Molecular Mechanism of Proinflammatory Cytokine-Mediated Squamous Metaplasia in Human Corneal Epithelial Cells

• Published in: Investigative ophthalmology & visual science Vol. 51; no. 5; pp. 2466 - 2475
• Main Authors: Li, Shimin, Gallup, Marianne, Chen, Ying-Ting, McNamara, Nancy A.
• Format: Journal Article
• Language: English
• Published: United States Association for Research in Vision and Ophthalmology, Inc 01.05.2010
• Subjects: Antigens, Polyomavirus Transforming; Biomarkers; Cell Culture Techniques; Cell Line, Transformed; Cornea - pathology; Cornified Envelope Proline-Rich Proteins - genetics; Cyclic AMP Response Element-Binding Protein - genetics; Cyclic AMP Response Element-Binding Protein - metabolism; Electrophoretic Mobility Shift Assay; Epithelium, Corneal - drug effects; Epithelium, Corneal - metabolism; Epithelium, Corneal - pathology; Extracellular Signal-Regulated MAP Kinases - metabolism; Gene Expression Regulation - physiology; Homeodomain Proteins - genetics; Homeodomain Proteins - metabolism; Humans; Interferon-gamma - pharmacology; Interleukin-1beta - pharmacology; MAP Kinase Kinase 4 - metabolism; Metaplasia; Mutagenesis, Site-Directed; p38 Mitogen-Activated Protein Kinases - metabolism; Reverse Transcriptase Polymerase Chain Reaction; RNA, Messenger - metabolism; Transcription Factors - genetics; Transcription Factors - metabolism; Transfection; Zinc Finger E-box-Binding Homeobox 1
• ISSN: 1552-5783; 0146-0404; 1552-5783
• DOI: 10.1167/iovs.09-4677

The cornified envelope protein small proline-rich protein 1B (SPRR1B) is a biomarker for squamous metaplasia.

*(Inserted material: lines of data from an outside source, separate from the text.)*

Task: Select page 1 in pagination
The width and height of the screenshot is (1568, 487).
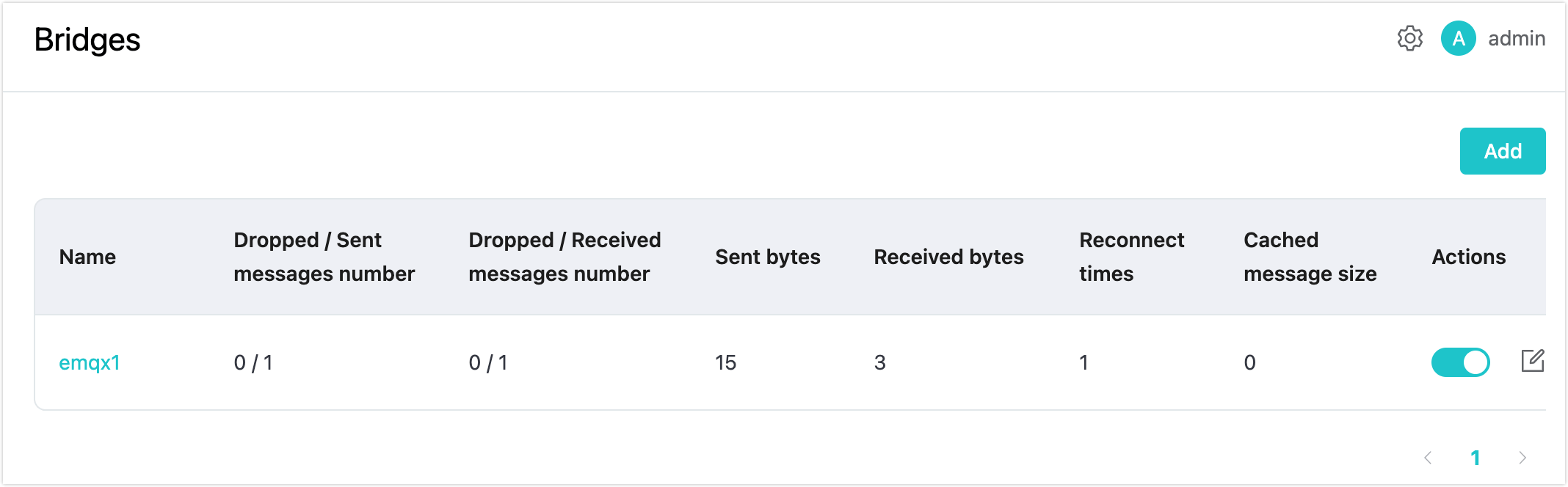Action: pos(1475,458)
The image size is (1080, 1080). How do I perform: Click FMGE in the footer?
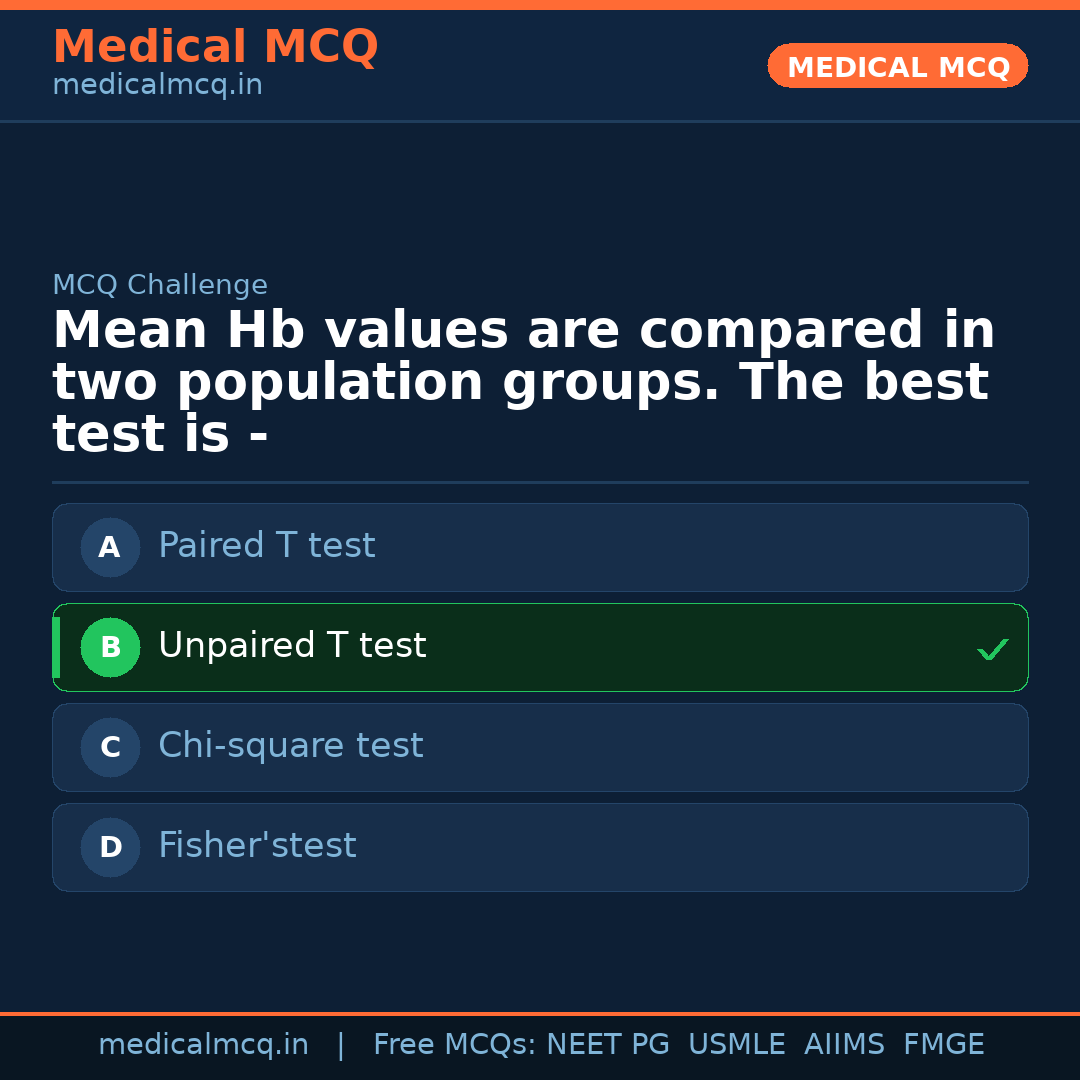tap(943, 1045)
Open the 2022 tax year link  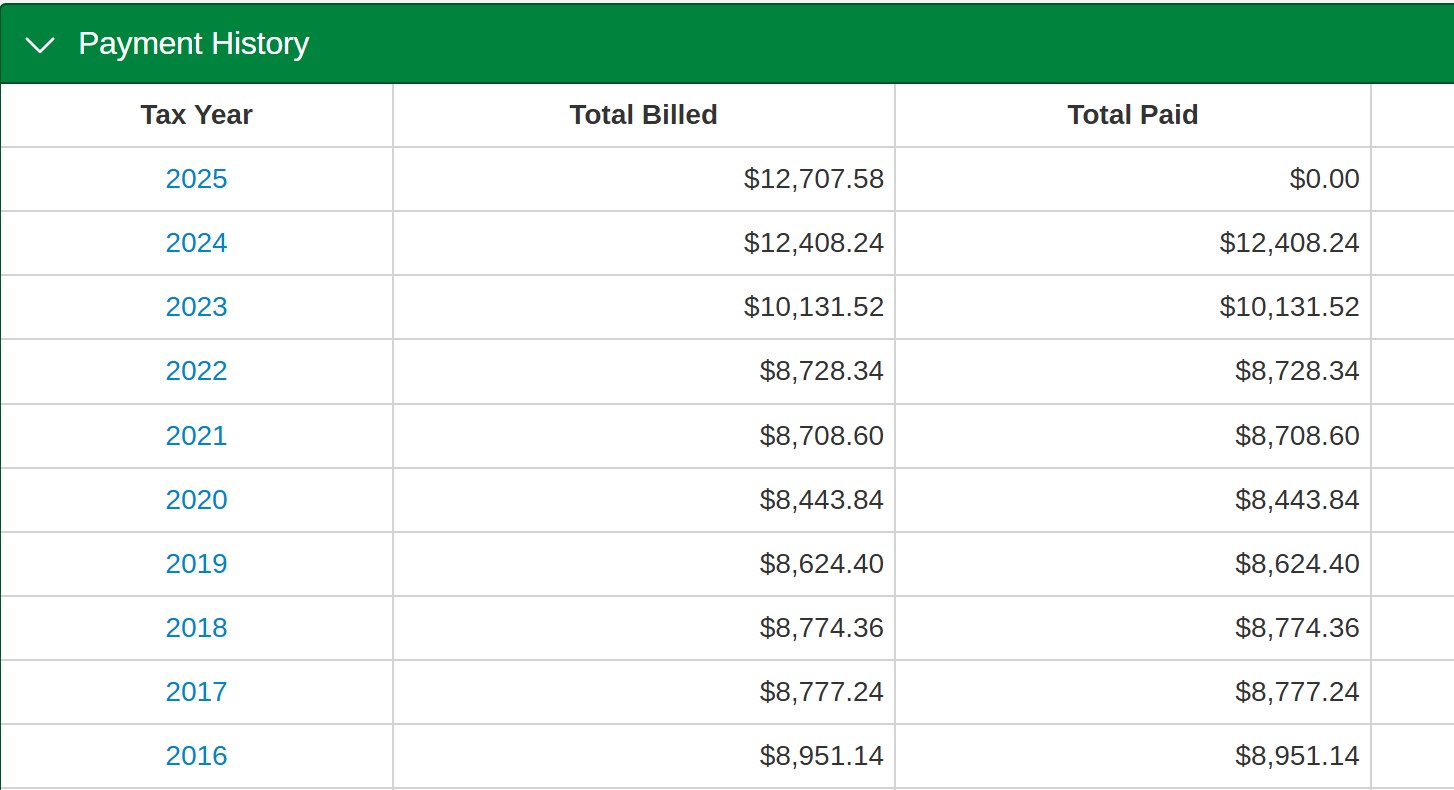tap(196, 371)
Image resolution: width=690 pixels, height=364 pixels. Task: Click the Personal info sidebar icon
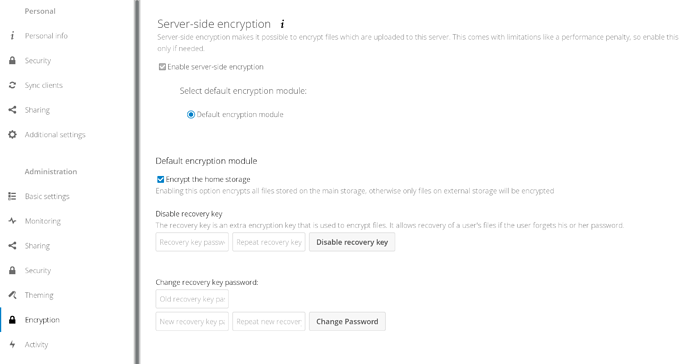12,36
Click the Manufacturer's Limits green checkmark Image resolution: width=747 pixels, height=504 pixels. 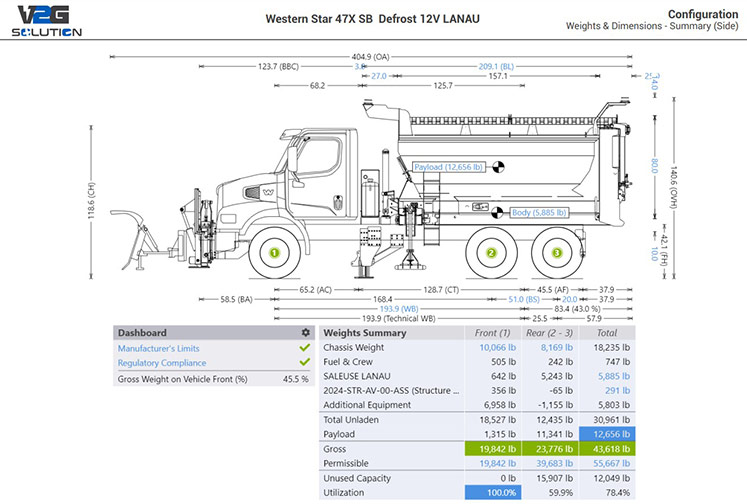(304, 348)
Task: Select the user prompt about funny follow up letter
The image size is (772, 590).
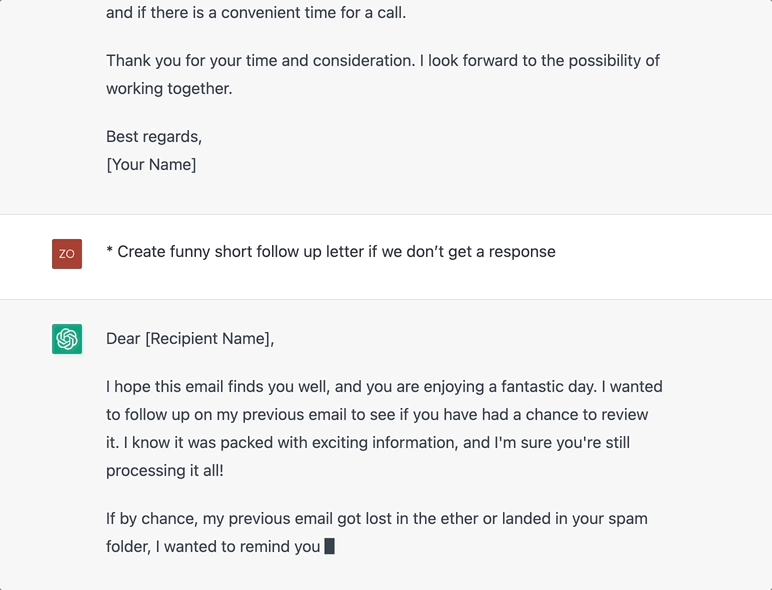Action: (331, 252)
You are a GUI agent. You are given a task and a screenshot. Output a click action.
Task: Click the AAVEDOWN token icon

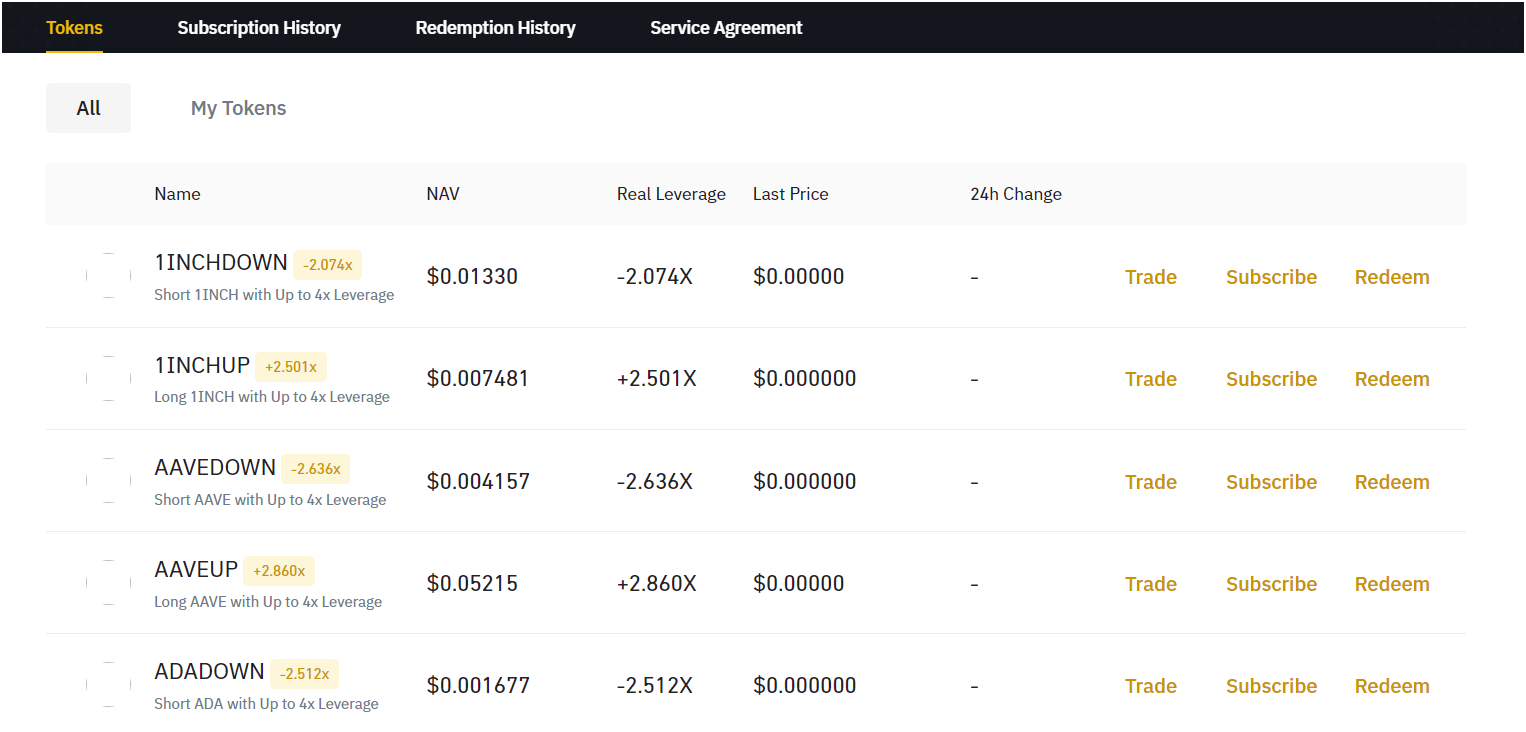coord(108,481)
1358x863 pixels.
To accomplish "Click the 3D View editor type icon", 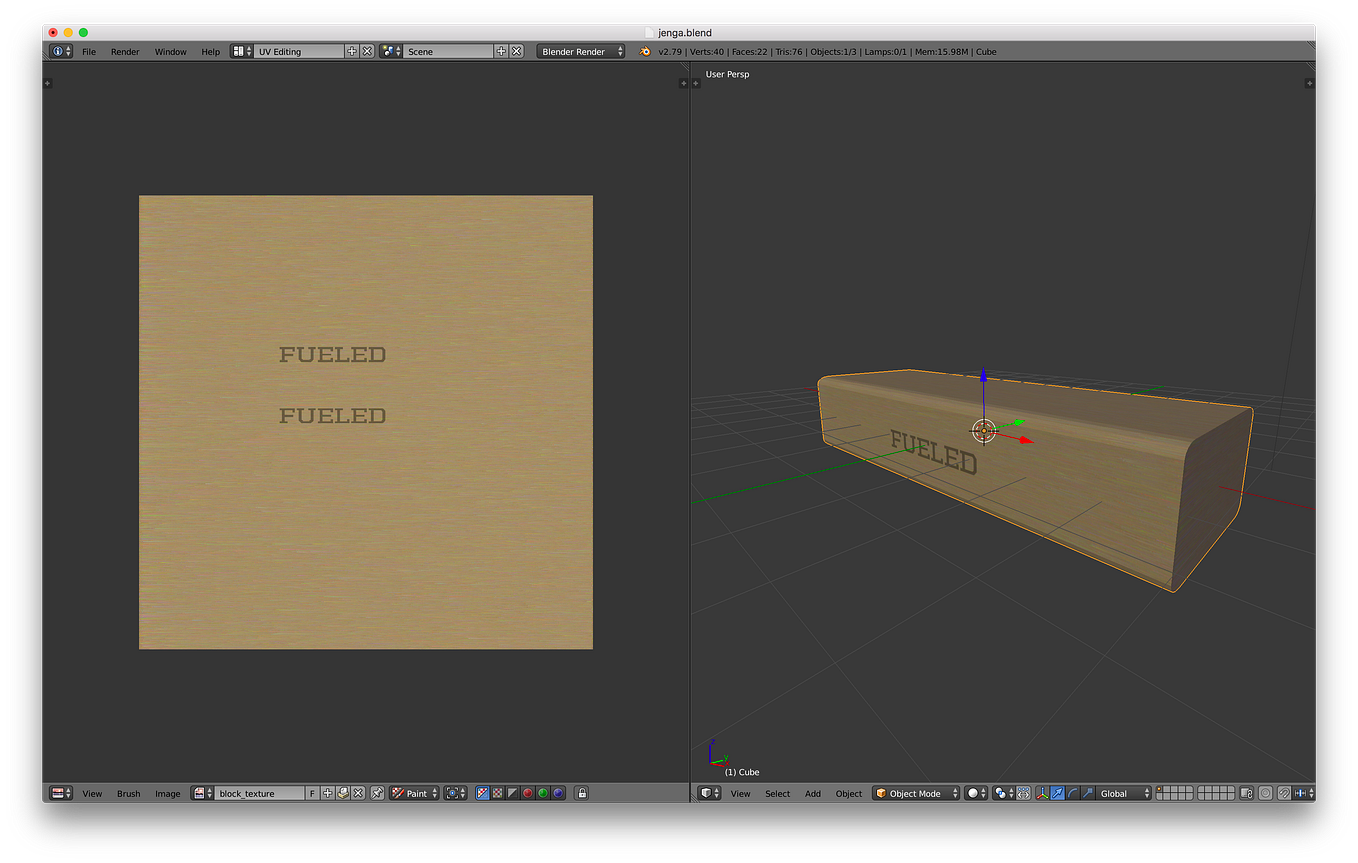I will pos(706,793).
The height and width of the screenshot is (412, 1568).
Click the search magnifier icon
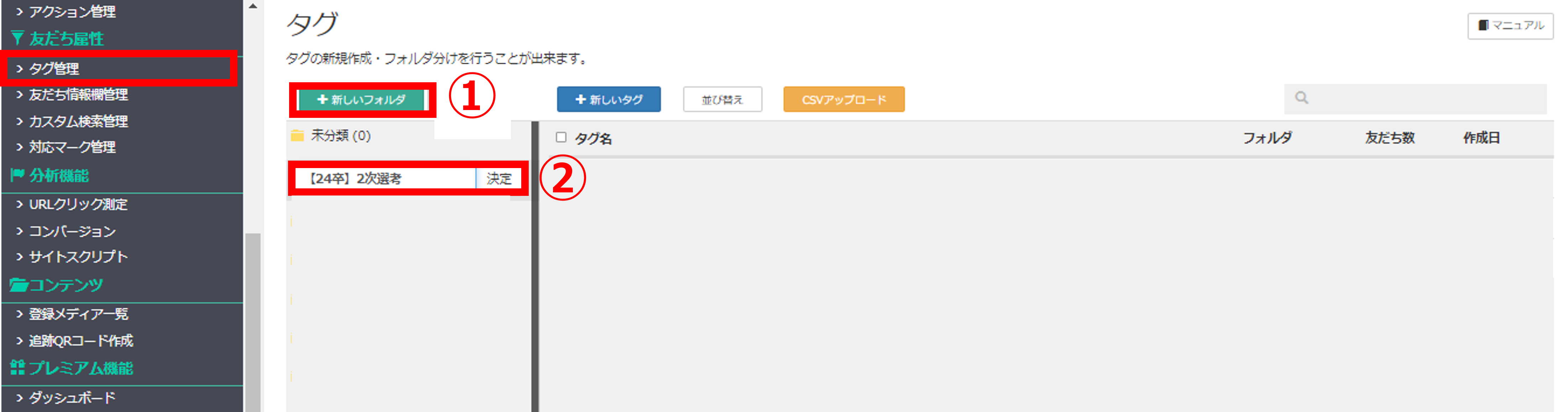pos(1301,98)
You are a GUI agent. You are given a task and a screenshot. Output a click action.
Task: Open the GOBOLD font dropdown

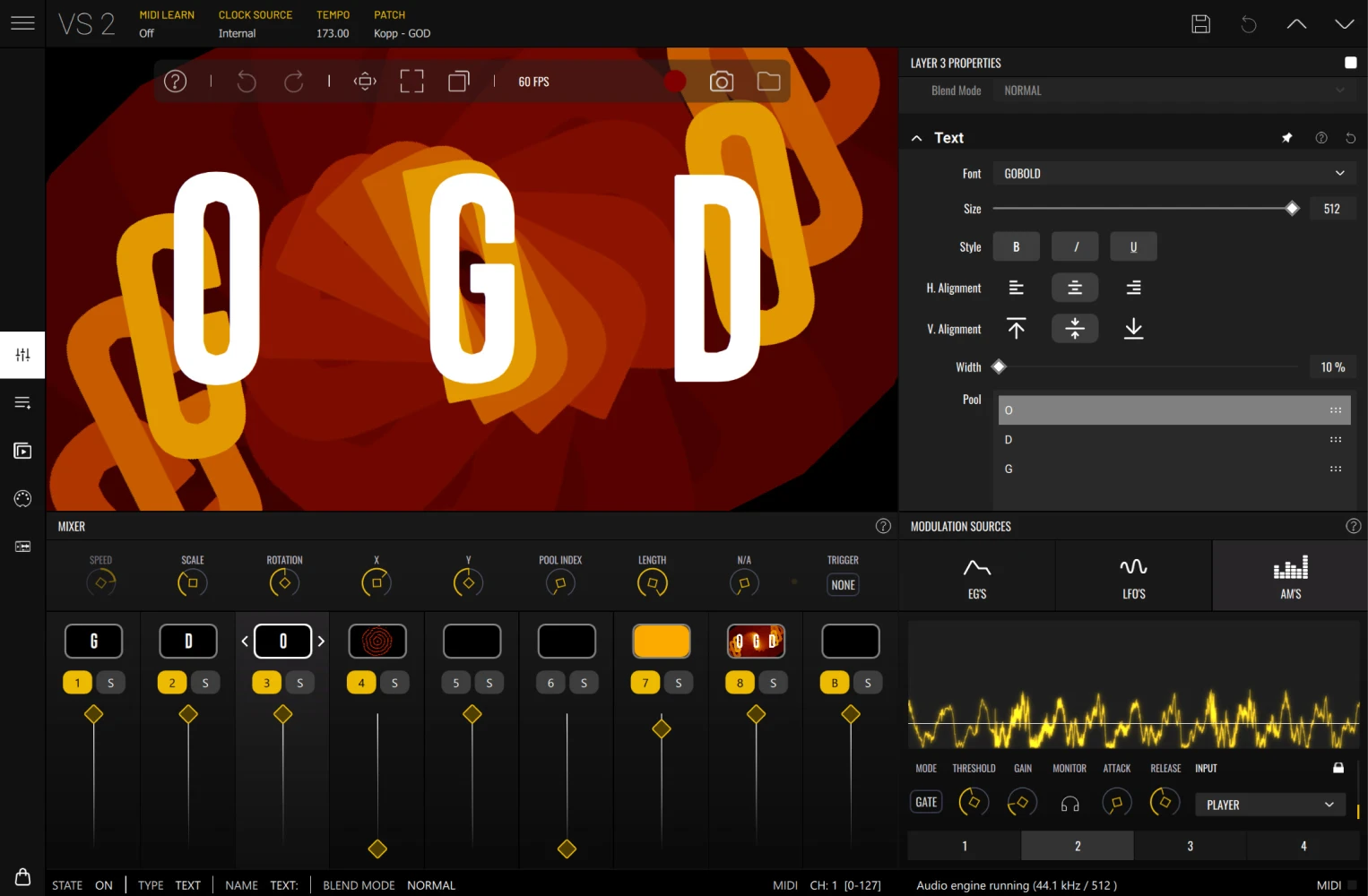point(1173,173)
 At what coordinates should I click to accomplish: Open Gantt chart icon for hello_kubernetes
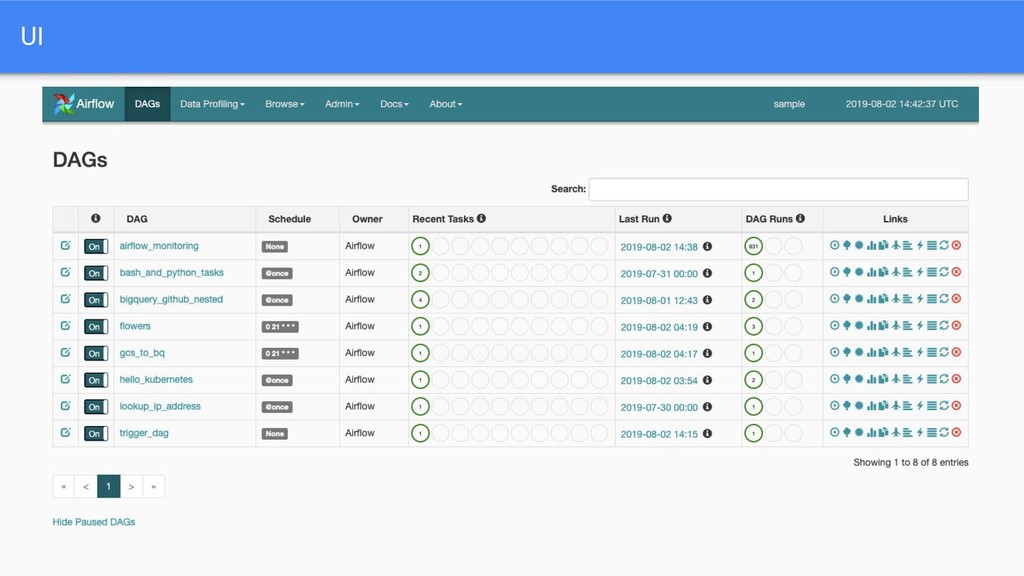(908, 380)
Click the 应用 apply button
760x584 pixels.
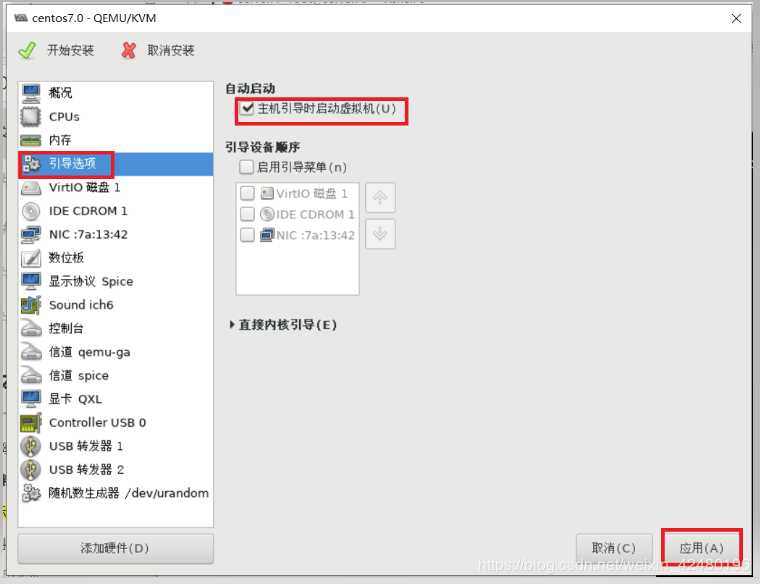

Proinflammatory cytokines IL-1beta and IFN-gamma are potent inducers of ocular surface keratinization and SPRR1B expression. Here the molecular mechanisms controlling SPRR1B gene expression in response to IL-1beta and IFN-gamma are elucidated. A 3-kb fragment of the SPRR1B gene 5'-flanking region was amplified from human chromosome 1, sequentially deleted, and cloned into a luciferase vector. Constructs were transiently transfected into human corneal epithelial cells, and activity was assessed in response to IL-1beta, IFN-gamma, or basal medium. Functional cis-elements responding to IL-1beta and IFN-gamma were characterized by site-directed mutagenesis and gel mobility shift assay. Effects of mitogen-activated protein kinases p38, ERK, and JNK were assessed using inhibitors and dominant-negative mutants. Results were validated by real-time RT-PCR. The first 620 bp of the SPRR1B 5'-flanking region regulated constitutive expression and increased promoter activity in response to IL-1beta and IFN-gamma. Corresponding cis-elements for IL-1beta and IFN-gamma were bound by cAMP response element binding protein (CREB) and zinc-finger E-box binding homeobox 1 (ZEB1), respectively. Inhibition of p38 abolished the stimulatory effects of IL-1beta and IFN-gamma on SPRR1B, whereas inhibition of JNK and ERK had no effect. Dominant-negative mutants targeting p38alpha and p38beta2 blocked cytokine-induced SPRR1B promoter activity and mRNA expression. SPRR1B is upregulated by the proinflammatory cytokines IL-1beta and IFN-gamma via p38 MAPK-mediated signaling pathways that lead to the activation of transcription factors CREB and ZEB1, respectively. These results identify key intracellular signaling intermediates involved in the pathogenesis of immune-mediated ocular surface squamous metaplasia.